The Copernicus Foundation for Polish Astronomy (Fundacja Astronomii Polskiej im. Mikołaja Kopernika) is a Polish scientific foundation which aim is to support Polish astronomy by: financing research, founding stipends, propagation of an astronomical knowledge in the society and activation and stimulation of the astronomical community.

The Copernicus foundation is headquartered in Warsaw, Poland and Prof. Michał Jaroszyński is the chairman of the organization. The Copernicus Foundation is a publisher of an Acta Astronomica - a peer-reviewed scientific journal covering astronomy and astrophysics.

== History ==
The organization was founded in May 1990. The first president was Prof. Marcin Kubiak, and the vice-president - dr hab. Tomasz Chlebowski. Long-term chairman of the Board of the Foundation was Prof. Robert Głębocki (from the beginning till his death in 2005).

== Activity ==
The Foundation is involved in both one-time and recurring activities in accordance to its statute. The notable actions include:
- publishing of peer-reviewed scientific journal Acta Astronomica of international recognition regarding astronomy and astrophysics, which is indexed in Science Citation Index
- financial support of the Astronomical Olympiad in Poland
- support of annual Youth Astronomical Seminar of Poland (Ogólnopolskie Młodzieżowe Seminarium Astronomiczne)
- financial support of the conference of Use of Small Telescopes (Wykorzystanie małych teleskopów), Kraków-Koninki 2013.
- sponsor of the Software Systems for Astronomy - summer school (7-18 July 2014, Poznań, Poland)

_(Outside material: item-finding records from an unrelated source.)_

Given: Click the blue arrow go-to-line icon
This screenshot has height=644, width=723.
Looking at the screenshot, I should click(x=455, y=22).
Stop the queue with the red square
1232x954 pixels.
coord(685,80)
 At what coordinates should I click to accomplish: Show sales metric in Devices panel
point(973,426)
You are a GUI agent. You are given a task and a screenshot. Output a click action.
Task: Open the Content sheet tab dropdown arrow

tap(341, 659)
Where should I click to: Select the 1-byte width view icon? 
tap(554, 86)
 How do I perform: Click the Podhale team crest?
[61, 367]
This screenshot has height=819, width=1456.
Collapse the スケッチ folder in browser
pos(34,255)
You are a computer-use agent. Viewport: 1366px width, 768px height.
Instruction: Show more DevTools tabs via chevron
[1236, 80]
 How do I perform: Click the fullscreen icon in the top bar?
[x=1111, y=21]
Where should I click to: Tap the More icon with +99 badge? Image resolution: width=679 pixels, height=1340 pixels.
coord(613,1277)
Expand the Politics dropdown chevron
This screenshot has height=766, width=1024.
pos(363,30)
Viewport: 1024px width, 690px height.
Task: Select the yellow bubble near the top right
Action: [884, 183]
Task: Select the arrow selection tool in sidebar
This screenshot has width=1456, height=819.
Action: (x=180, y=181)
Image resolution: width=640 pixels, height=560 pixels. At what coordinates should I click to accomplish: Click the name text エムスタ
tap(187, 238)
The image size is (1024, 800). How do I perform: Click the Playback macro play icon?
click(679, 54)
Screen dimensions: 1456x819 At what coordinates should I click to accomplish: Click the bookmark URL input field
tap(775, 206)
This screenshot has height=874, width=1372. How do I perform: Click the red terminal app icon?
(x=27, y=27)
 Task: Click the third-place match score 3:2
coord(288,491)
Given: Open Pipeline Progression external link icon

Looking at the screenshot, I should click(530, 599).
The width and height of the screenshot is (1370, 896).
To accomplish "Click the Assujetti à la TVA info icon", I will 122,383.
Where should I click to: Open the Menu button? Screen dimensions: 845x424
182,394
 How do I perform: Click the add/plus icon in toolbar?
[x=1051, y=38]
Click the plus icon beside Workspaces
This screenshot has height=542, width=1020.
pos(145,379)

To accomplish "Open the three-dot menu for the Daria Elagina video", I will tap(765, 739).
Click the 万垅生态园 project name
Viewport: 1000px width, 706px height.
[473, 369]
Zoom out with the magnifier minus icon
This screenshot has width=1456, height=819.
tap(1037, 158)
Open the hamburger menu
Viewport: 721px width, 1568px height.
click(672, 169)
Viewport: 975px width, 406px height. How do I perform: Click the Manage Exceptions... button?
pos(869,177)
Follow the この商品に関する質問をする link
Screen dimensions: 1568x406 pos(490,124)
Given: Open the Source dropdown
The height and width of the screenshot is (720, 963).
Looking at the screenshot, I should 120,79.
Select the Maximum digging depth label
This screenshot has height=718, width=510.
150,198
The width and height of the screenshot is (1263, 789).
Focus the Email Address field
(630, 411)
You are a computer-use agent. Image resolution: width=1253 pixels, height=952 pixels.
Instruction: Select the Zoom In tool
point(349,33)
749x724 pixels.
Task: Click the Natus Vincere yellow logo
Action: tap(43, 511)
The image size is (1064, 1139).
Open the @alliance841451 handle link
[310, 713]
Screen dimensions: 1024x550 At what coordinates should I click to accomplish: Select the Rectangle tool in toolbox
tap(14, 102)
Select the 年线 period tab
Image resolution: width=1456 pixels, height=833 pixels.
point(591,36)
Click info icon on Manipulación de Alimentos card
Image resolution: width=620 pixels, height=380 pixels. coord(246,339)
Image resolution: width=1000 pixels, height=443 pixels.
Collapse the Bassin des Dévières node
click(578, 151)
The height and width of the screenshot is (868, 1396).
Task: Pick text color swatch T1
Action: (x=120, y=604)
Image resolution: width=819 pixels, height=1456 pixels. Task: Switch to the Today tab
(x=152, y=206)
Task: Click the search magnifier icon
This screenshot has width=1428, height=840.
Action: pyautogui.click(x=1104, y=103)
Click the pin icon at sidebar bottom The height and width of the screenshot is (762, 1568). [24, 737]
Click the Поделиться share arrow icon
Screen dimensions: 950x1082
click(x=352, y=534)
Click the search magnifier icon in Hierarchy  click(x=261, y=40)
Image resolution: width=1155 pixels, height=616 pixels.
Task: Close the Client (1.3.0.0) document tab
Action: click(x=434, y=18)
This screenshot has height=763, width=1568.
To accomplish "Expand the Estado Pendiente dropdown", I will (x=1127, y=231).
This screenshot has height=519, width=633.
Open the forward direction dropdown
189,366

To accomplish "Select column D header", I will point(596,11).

The Foundation participated also in the financial support of many issues:
- stipends for best astronomy students (eg. Krzysztof Stanek (1991), Andrzej Kudlicki (1994), Przemysław Woźniak (1995) i Arkadiusz Olech (1996))
- build of the Gamma-ray Bursts detectors by Prof. Lech Mankiewicz (beginnings of the "Pi of the Sky" project).